O pontífice, que é o líder da Igreja Católica e tem cerca de 1,4 bilhão de fiéis, afirmou aos líderes argelinos que viaja como testemunha da paz. Ele destacou que o futuro pertence àqueles que não se deixam corromper pelo poder ou pela riqueza, e que a dominação de outras partes do mundo tende a causar danos globais.
O Vaticano não citou países específicos na crítica, mas o discurso acompanha críticas globais recentes à violência e às guerras. Leão XIV também tem sido crítico de conflitos envolvendo o Irã e declarou, em outro momento recente, a necessidade de paz no mundo.
Durante o voo de Roma a Argel, informou à Reuters que vai manter a postura de se manifestar contra a guerra. Ele reiterou que não quer entrar em debate com Trump, mas continuará a defender diálogo e relações multilaterais.
Continuidade de posicionamento
A viagem papal está entre as mais exigentes dos últimos anos, com roteiro por 11 cidades na Argélia, Camarões, Angola e Guiné Equatorial, somando quase 18 mil quilômetros em 18 voos. O objetivo é chamar a atenção internacional para a situação da África.
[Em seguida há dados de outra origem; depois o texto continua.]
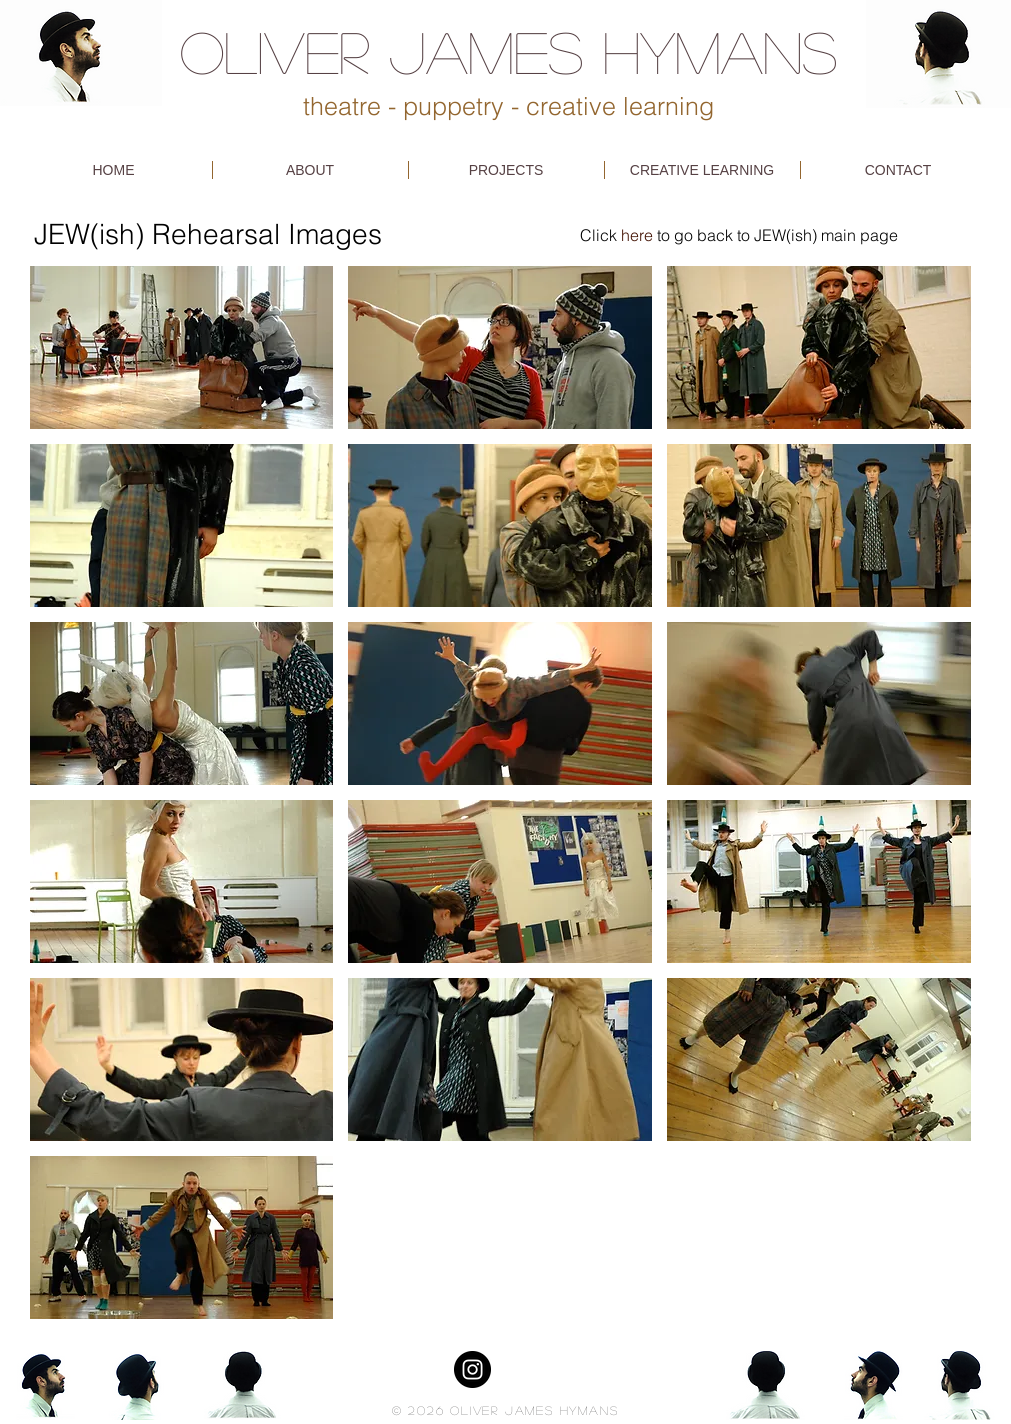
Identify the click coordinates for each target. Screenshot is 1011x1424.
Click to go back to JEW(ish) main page (739, 235)
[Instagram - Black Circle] (472, 1369)
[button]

Na Argélia, Leão XIV pediu aos governos locais que construam sociedades baseadas na justiça e na solidariedade, especialmente diante de violações do direito internacional e de tendências neocoloniais. A fala ocorreu antes de encontros com autoridades do país.
O porta-voz do Vaticano, Matteo Bruni, disse que a turnê busca temas como exploração de recursos, diálogo inter-religioso e combate à corrupção. Em Camarões e Guiné Equatorial, governos com críticas de direitos humanos foram citados como contextos para debates.